Divide a piece of paper or document into two section. In other section, write a list of things you Remember/Forget from some time in the past. In the other section, write a list of things you have Lost/Found. Pull words from your lists to write your own Lost & Found story or poem.
Create a "Lost & Found box" of objects around your house. Pick an object and write about who lost it, where and when it was lost, how it was lost, and who found it.
Begin a poem or story (about yourself or a character) by filling in the blanks of this sentence, "In losing ______ I have found ______" or this sentence, "In finding ______ I have lost ______". And then keep going!
Your character finds something on the ground or a bus or a subway. What is it? How do they respond?
Write a story or poem in the form of a letter to or from a place from your past.
Write a list poem of lines beginning with "I have lost..." and "I have found..."
WRITING CONTEST RULES
All submissions must be related to the annual theme (see above for more information on this year's theme).
Entrants must live in Maine and be between the ages of 10 and 18.
Poems must be 40 lines or fewer, in any form.
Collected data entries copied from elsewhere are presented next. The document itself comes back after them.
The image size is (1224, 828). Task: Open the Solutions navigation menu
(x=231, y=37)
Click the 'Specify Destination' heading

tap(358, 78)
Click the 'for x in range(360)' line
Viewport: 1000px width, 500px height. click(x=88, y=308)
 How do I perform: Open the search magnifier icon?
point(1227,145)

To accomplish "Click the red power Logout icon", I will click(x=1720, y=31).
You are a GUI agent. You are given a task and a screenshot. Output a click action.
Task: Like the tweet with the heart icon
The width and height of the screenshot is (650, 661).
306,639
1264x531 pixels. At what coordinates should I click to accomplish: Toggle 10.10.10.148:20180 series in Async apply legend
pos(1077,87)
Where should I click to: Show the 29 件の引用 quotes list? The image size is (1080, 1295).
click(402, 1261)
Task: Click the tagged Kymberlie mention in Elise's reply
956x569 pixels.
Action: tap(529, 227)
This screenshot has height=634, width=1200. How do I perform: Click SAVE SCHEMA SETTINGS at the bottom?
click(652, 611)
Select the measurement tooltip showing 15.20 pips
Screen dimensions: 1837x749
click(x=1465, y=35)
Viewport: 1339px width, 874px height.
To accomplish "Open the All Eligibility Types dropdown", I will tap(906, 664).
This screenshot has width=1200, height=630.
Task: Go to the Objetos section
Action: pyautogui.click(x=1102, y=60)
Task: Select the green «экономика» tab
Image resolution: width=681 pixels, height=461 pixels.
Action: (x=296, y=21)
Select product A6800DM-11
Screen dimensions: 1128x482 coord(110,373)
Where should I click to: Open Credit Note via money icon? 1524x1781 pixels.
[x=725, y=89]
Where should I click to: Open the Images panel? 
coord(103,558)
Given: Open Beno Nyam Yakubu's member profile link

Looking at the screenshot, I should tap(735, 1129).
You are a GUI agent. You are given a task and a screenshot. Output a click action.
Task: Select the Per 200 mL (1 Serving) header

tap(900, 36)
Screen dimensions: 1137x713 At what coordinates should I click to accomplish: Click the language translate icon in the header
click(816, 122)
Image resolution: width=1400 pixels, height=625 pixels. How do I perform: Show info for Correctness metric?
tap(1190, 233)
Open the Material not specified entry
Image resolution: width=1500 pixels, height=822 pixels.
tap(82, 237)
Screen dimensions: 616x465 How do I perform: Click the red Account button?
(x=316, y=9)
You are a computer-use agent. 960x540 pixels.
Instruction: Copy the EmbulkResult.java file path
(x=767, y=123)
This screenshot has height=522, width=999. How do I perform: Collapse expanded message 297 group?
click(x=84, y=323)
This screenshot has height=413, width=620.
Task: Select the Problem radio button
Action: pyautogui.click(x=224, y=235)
Fiction and nonfiction prose should be 750 words or fewer.
Submitting to our contest constitutes an agreement to be considered for publication in our annual anthology.
Flash fiction, short fiction, personal essay, persuasive or opinion essay, feature journalism, poetry, and other forms of creative writing are considered.
The grand prize winner will receive a $200 award.
The winning piece will be published in our spring anthology.
The winning piece will recieve an additional public push (publication, performance, or other kind of feature) in coordination with one of our community partners.
Submit your writing between 8:00 a.m. on December 15, 2020 and 11:59 p.m. on January 31, 2021. If we do not receive your submission in this window, it will not be considered.
Congratulations to 2020 Writing Contest winner, Logan Wilbur!
Congratulations to Logan Wilbur of Bass Harbor, a student at Mt. Desert Island High School! Logan’s short story “Back When” was selected out of a pool of entries that came in from young writers all across the state. You can read her piece below, and may have heard it on WERU-FM at 8:45 a.m. on Tuesday, May 5, 2020. Her work will also be published in our upcoming anthology in June, and she will receive a $200 cash prize. Way to go, Logan!
Here is Logan's winning story:
It’s a day like any other.
I drum absently on the faded cash register. It’s just Mags and me working today. Packs of cigarettes plaster the wall behind our counter. Their bright colors contrast the grey, callused hands of the working men pointing out their brand of choice. The ads are all cowboys, cars, and beautiful girls. Inside the store, a washed-out woman pulls a plastic bottle of vodka from the shelf. She limps over concrete to Mags, the cashier she calls nurse.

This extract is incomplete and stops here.